At some point that changed. Not only did the show lose it's hilariously uninformed and youthful charm, becoming less about the things that get on the side of condoms and more about wrecked relationships that were both romantic and platonic in nature, but as it became less about being young and dumb (and full of cum) that trace of hysterical silliness just completely vanished. I went from live tweeting STD and heroin jokes, to wondering why everyone stopped having fun all of a sudden.
It was a rather abrupt change. I understand seriousness, but I don't understand people who have to be serious all the time. Being a 24-year-old who complains about being lazy and having nothing to complain about is only part of my life; most of it is getting drunk and cracking jokes and even dancing on my own like a white kid who sucks. A lack of money or a sense of belonging shouldn't stop you from being able to party and get loose. The recent college grad with no plans angst shouldn't change you that much.
Of course what really changed was the character Adam, Hannah's weird boyfriend who freely masturbate in front of, and urinates on, her and has risen to center stage to become the show's male uh, protagonist? I'm not sure that is the right word, although I guess it could be depending on how you view a guy who never wears a shirt and has the social skills of a deranged snapping turtle and generally makes you want to Ric Flair chop him until his trachea collapses and he can never talk again.
What can't be argued is that Adam has become the show's main male point of view, maybe the most significant POV of any of the characters. And I am not sure how to react to that. Like my main man James Franco before me, I always thought that the dude's in this show sucked, which is fine.

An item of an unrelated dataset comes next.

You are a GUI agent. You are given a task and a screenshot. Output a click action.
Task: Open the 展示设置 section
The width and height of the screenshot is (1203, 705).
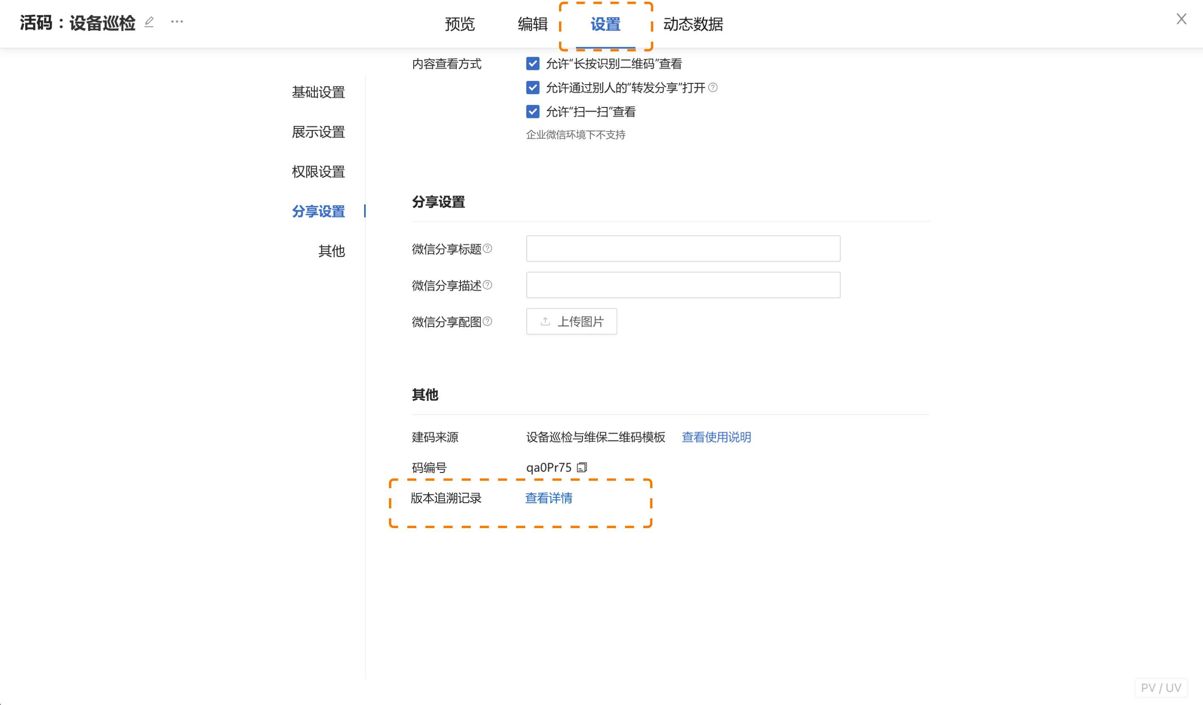click(x=319, y=132)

I am sure the overly sensitive Charlie (who I really don't have a problem with) or aformentioned psychotic Adam would think that Jimmy Franc and I suck too. The show was never really about them, so I never really had a problem with the girls associating themselves with douches who didn't really matter.
But now the first season is over, and you get the feeling that Adam matters as much as anybody. Is his sudden willingness to verbally admit love for Hannah supposed to redeem him from accidently sending out picture of his ding dong? Does the fact that I am completely sure that him kicking and verbally assaulting my car in the middle of a Brooklyn street would end in me getting out of my ride and punching him in the jaw make me the judgmental meat head who is intolerant of others? Why does it suddenly bother me that none of the guys in the show would know who John Elway is?
Well, because the show never used to make me feel like this, like a football playing frat boy retreating into the Sigma Chi house so I could feel normal again. It never made me feel like I wasn't hip or cool enough, like because I was a bro in college I couldn't be friends with Hannah or hit on, and get rejected by, Marney. It never made me feel like it was portraying a life filled with people who would not be in mine.
Now, maybe I am too judgmental, or meaty, or mainstream to fit the Girls niche after all. Maybe the discussion I am having is best left to the pop-culture gurus at Grantland (who just happen to all be women, and have some differing view of Adam). Maybe it's OK that I feel alienated. After all Leana Dunham, like any creative person creating content, cannot satisfy everyone in her audience with the direction she picks, the choices she makes. At some point I just have to suck it up and roll with the punches that she throws, or get the hell out of her fist's way.
Which is all well and good, as long as she knows that she can make Adam as suddenly sweet as she wants, but it doesn't give him a pass for being a douche. That for whatever reason, making his character matter makes me feel less wanted and accepted in the show's clique. That he takes away the youthful silliness, and makes everyone on the TV screen seem less like my friends.
And maybe that's alright too. Season 1 has closed, and I still count myself as a devoted watcher, even a devoted fan.
Although now I'm a slightly ostracized one.
One hoping that Hannah's next boyfriend takes her to a Yankees game and talks to her about Derek Jeter and buys a beer, if only so I can imagine myself sitting next to them without wanting to be somewhere else. If only because I want the show to belong to me too again.
If only because I want to laugh with my friends, without feeling like the one who is unwanted or judged or not cool.
Adam is not my friend, and he never will be--at least not until someone delivers that Ric Flair chop to his throat and teaches him that you need to be way bigger and tougher if you are going to treat innocent drivers like attempted murders.
Call that meathead justice. I'll call it the way the real world works.
Then we can all remember that we left the liberal arts college, and start making inappropriate STD jokes together again.
Just like we did 3 or 4 weeks ago, or as I call them--the good ole' days.